>> start

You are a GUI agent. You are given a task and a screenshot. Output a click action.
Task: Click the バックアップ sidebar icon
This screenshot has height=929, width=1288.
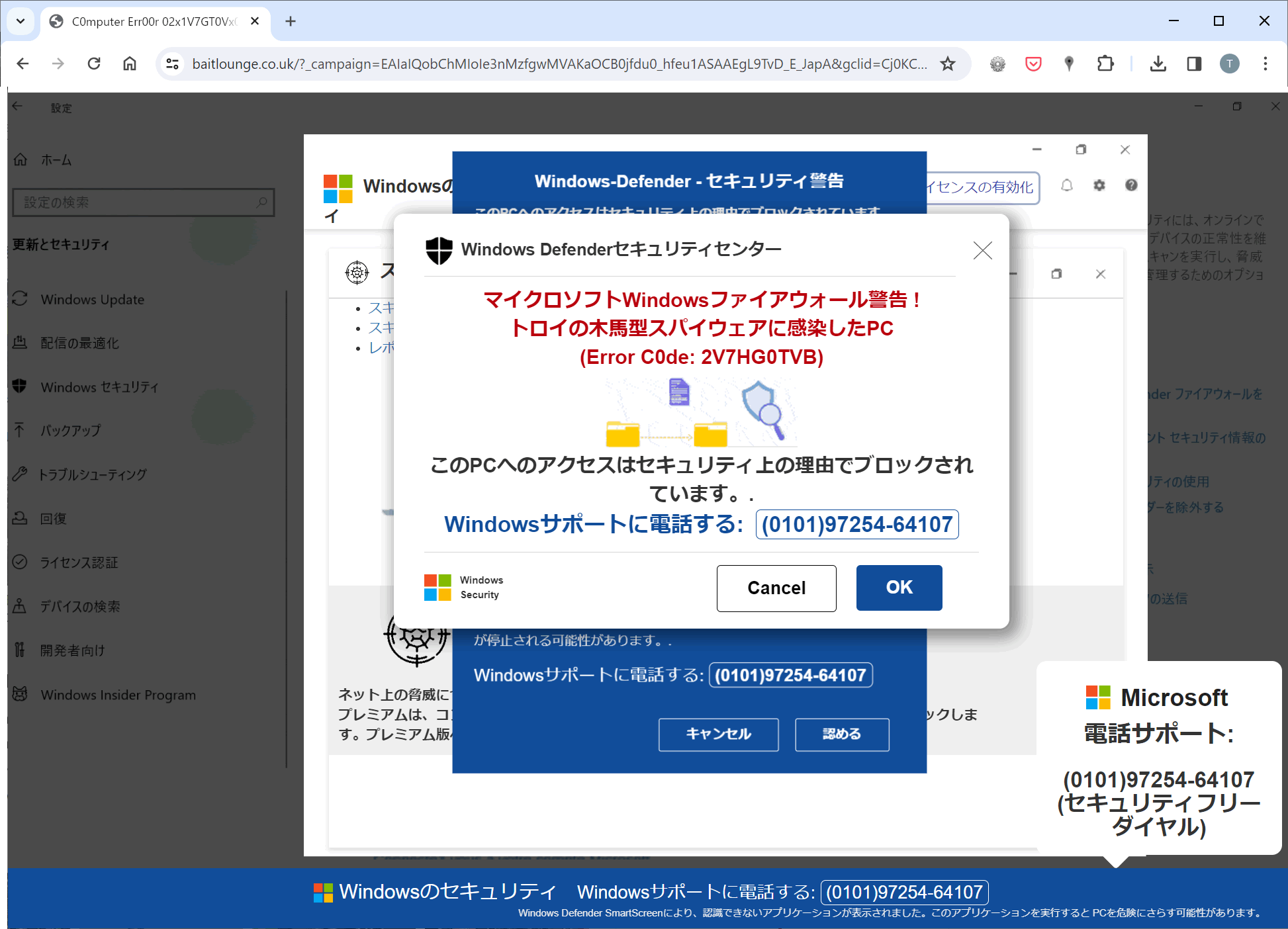click(x=21, y=430)
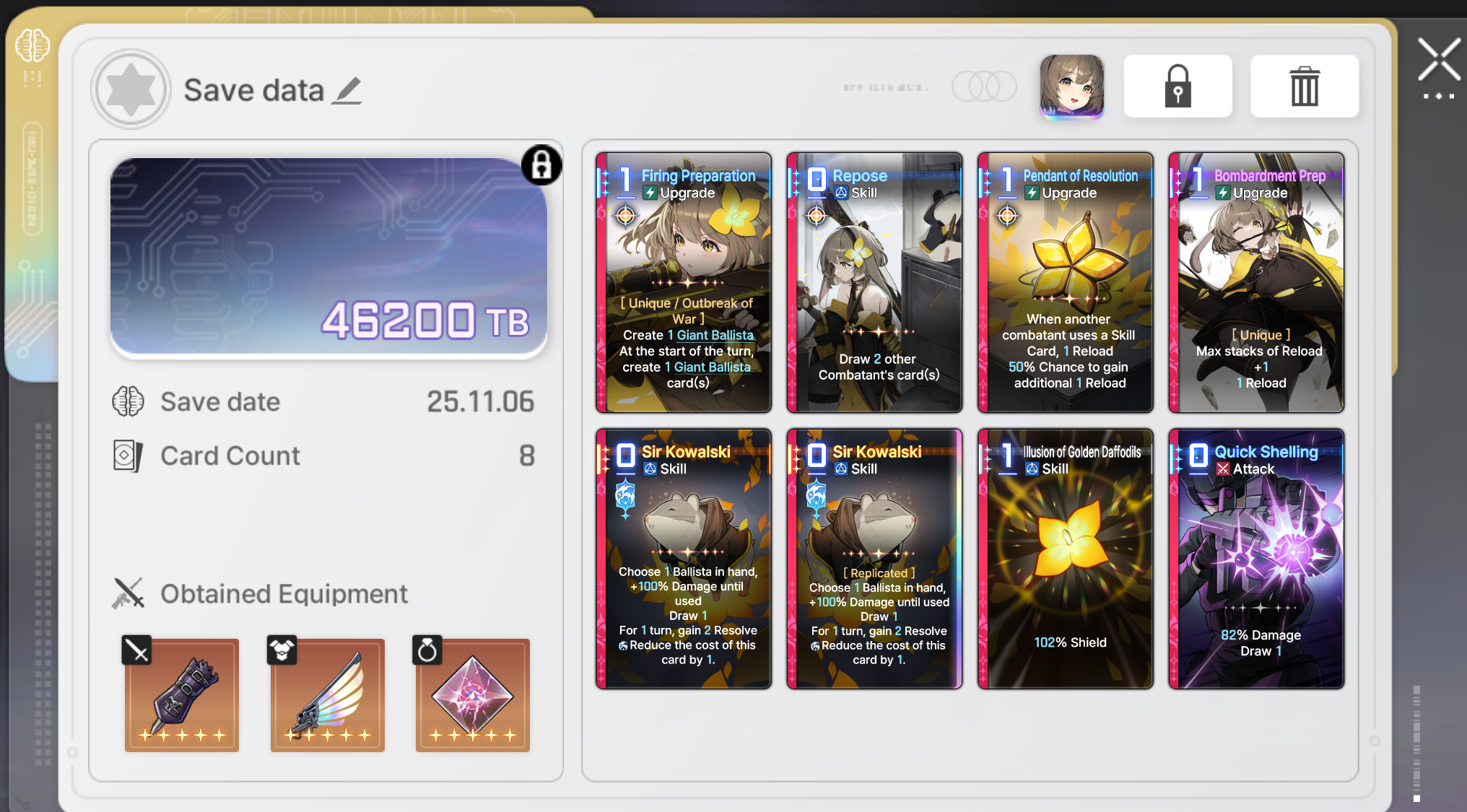Select the pink crystal ring equipment
This screenshot has width=1467, height=812.
coord(473,695)
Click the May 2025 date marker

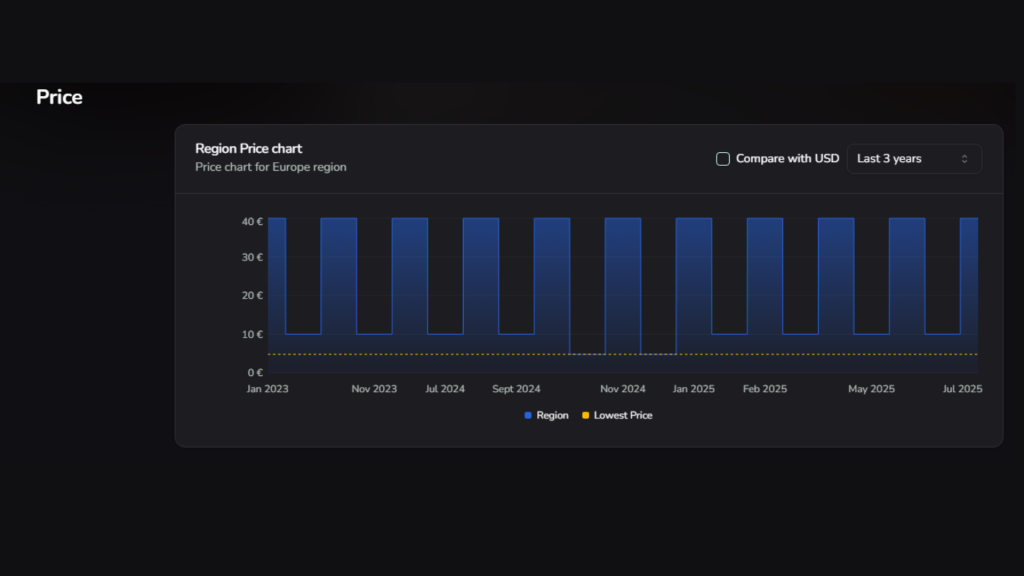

>> end

DIRECTIONS
Quote every line in the rows above word for word, leaving out the pictures.

COMPLETED TASK
You are a GUI agent. You are given a task and a screenshot. Output a click action.
Task: Click the バックアップ sidebar icon
This screenshot has height=929, width=1288.
click(x=21, y=430)
Select the pink crystal ring equipment
This screenshot has width=1467, height=812.
coord(473,695)
Click the May 2025 date marker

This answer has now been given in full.